One thing I’m interested in is figuring out how to align the calculated camera positions to geo-tags from corresponding photographs. This would take care of your, “what direction is up problem?” (with what accuracy I don’t know)
What I’m thinking is converting lat, lng,height to cartesian coords than calculating the transformation needed to bring the camera’s center of projection (CP) in line with the GPS measurements. I would then convert the CP back to GPS coordinates.
I found this python script with functions to do the conversion in both directions. http://gagravarr.org/code/geo_helper.py
I am unfamiliar with GPS and mapping. The conversion functions require that you define the system that your lat,long and height are in. How do you determine what system this is. For instance and iPhone image is geotagged, is the system known or assumed?
Until your message I have planned to rely exclusively on manual alignment of a reconstructed scene with OSM streets and GPS tracks with the help of stretching, rotation and translation (like it is done in Microsoft Photosynth).
Let’s see what one can achieve with automatic alignment provided that photos are geo-referenced.
Please note that it is possible to geo-reference photos even if the camera itself doesn’t have a GPS chip. One needs an external GPS-tracker which inserts time stamps into each entry in the GPS track. Comparing those time stamps with ones in photos one can assign a pair of longitude and latitude to each photo in question. That’s how mapping is often done in the OSM project. Further details: http://wiki.openstreetmap.org/wiki/Photo_mapping
If we found that the height was inaccurate could we at least align to ground level, possibly query a database for ground elevation at that lat long? That might give us an accurate top-down view. It seems to me that even if it is as accurate as we want, it would be a worth while first step.
I found a very interesting read regarding aligning SfM solutions to existing map data. Towards the end of the article they show data aligned using only GPS data. They then use the estimate from the GPS data to initialize their search.
I wonder if one can’t do better with GPS than they did. They are using Flicker photographs, whose geotag quality can only be determined algorithmically, in this case using RANSAC. I would be curious to see what one gets when ensuring the quality of the GPS measurements.
The other thing is that their method require aerial photography or existing accurate maps. . . possibly we could use Yahoo!'s aerial imagery.
Ok, if we know up-direction (estimated automatically or set manually) and set height above the sea level to zero for all cameras we are coming to 2D problem instead of 3D. As a side result the algorithm you’ve talked about should yield a scale coefficient (only one, right?). If we apply a scale transformation to z coordinate of each reconstructed point we should get its height in meters. Right?

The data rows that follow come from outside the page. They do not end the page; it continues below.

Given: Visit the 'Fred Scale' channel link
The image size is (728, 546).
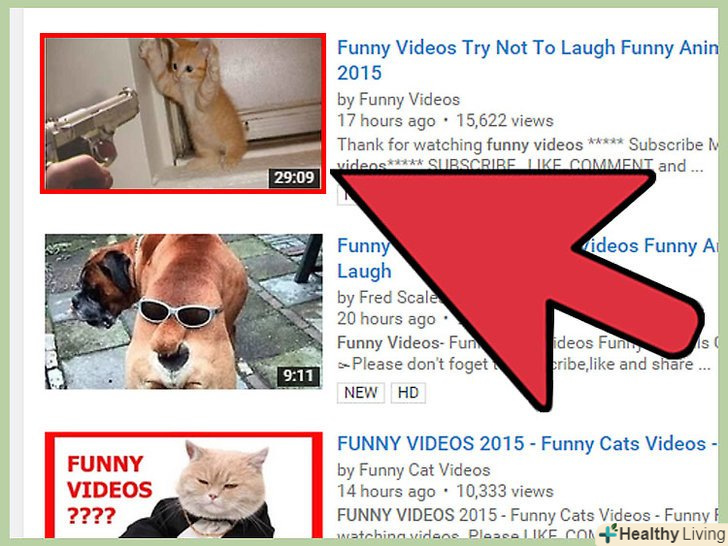Looking at the screenshot, I should [x=399, y=298].
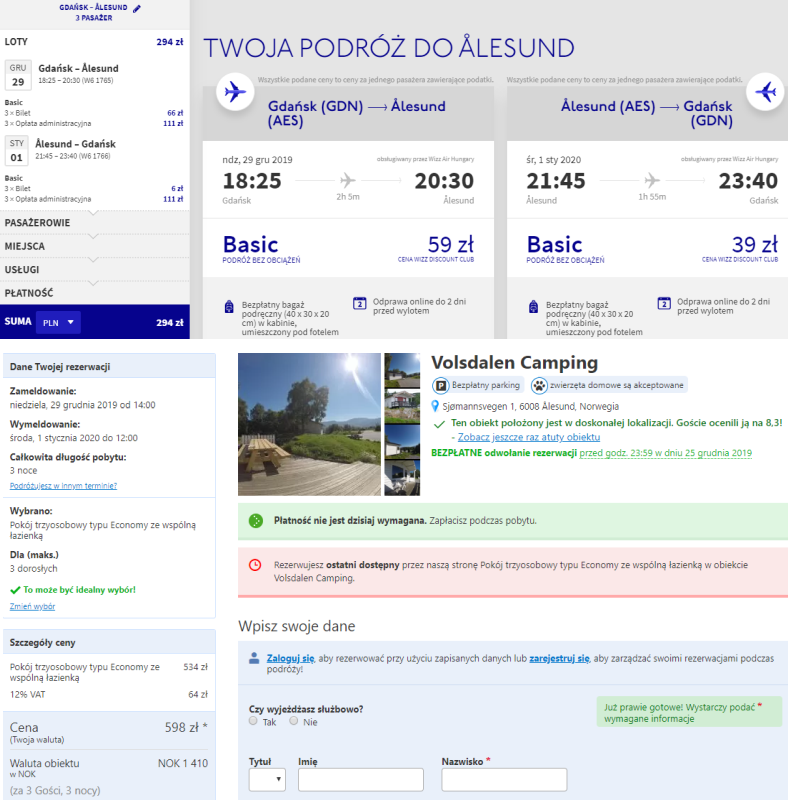788x801 pixels.
Task: Click the Nazwisko input field
Action: [x=504, y=780]
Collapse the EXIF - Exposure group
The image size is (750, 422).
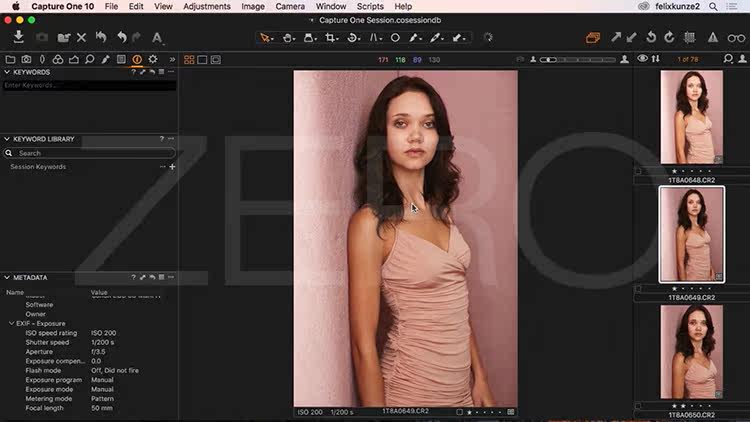click(11, 324)
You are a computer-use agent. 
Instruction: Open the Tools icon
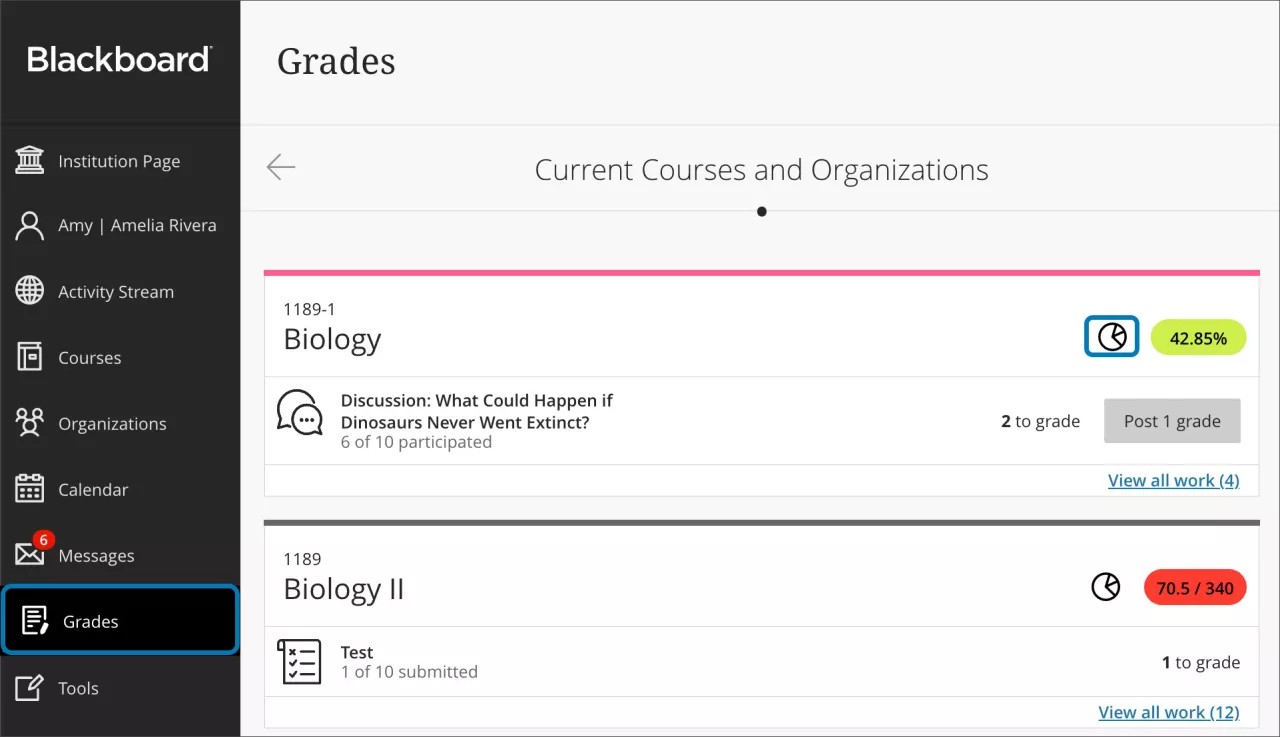click(x=29, y=687)
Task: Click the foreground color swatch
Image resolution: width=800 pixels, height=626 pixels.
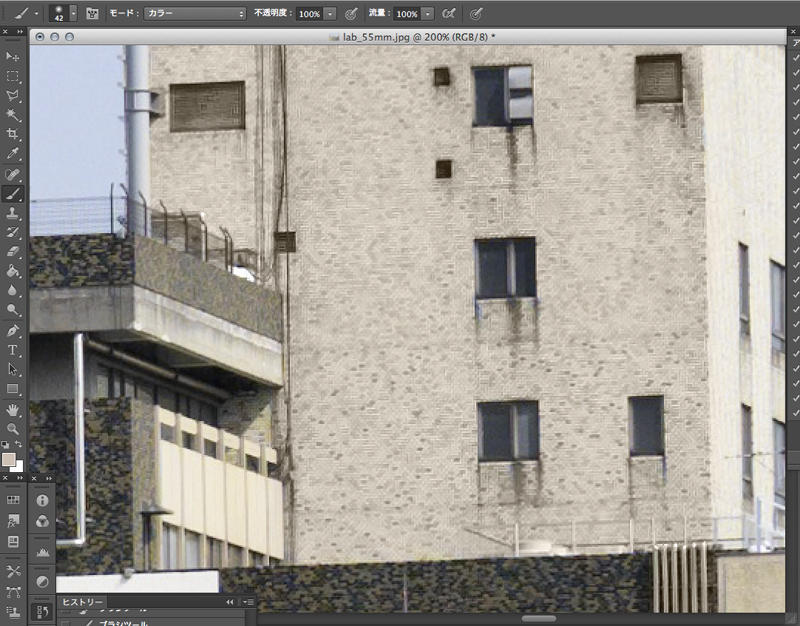Action: pyautogui.click(x=9, y=459)
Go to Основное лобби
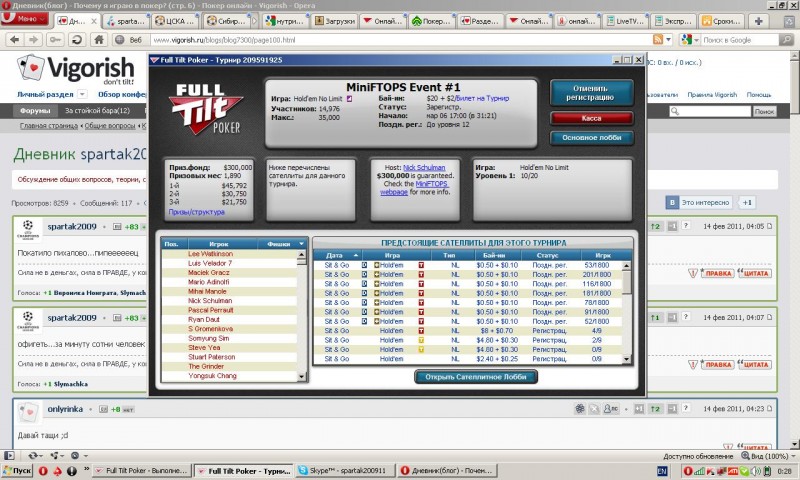Image resolution: width=800 pixels, height=480 pixels. pyautogui.click(x=590, y=137)
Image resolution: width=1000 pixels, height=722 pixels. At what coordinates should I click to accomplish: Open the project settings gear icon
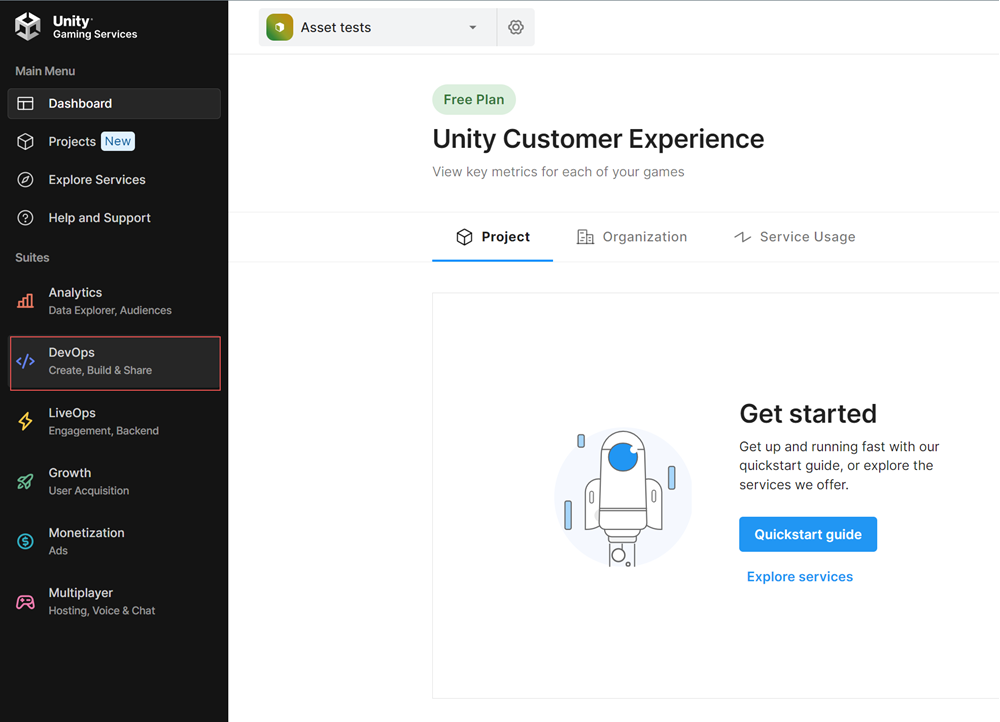point(516,28)
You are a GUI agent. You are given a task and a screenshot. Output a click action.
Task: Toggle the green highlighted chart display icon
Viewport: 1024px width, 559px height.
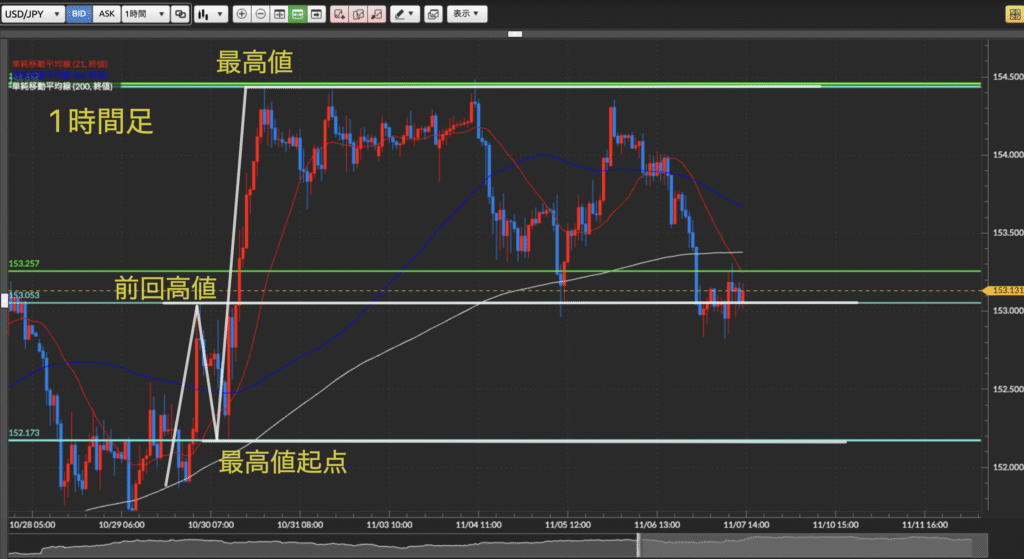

Given 4 or more gps and corresponding camera locations we can calculate a transformation matrix that will translate, rotate and uniformally scale our point set. So this means that UP aught to be roughly along our up axis and we can estimate height in meters. If we have very accurate GPS, say around 1 meter of error, I think our alignment will look pretty good with this method. Especially if we have nice spread out measurements. Without accurate height measurements we have to rely on elevation data and the assumption that the photographs were taken at ground level.
I did some quick tests today using an iPhone I can see that the GPS will give us a rough placement (I haven’t written any code yet, I got hung up trying to get a good reconstruction). Also I need a better way of geotagging my photographs. Right now I’m using an iPhone app called Trails and gpicsync - Trails seemed to take infrequent measurements.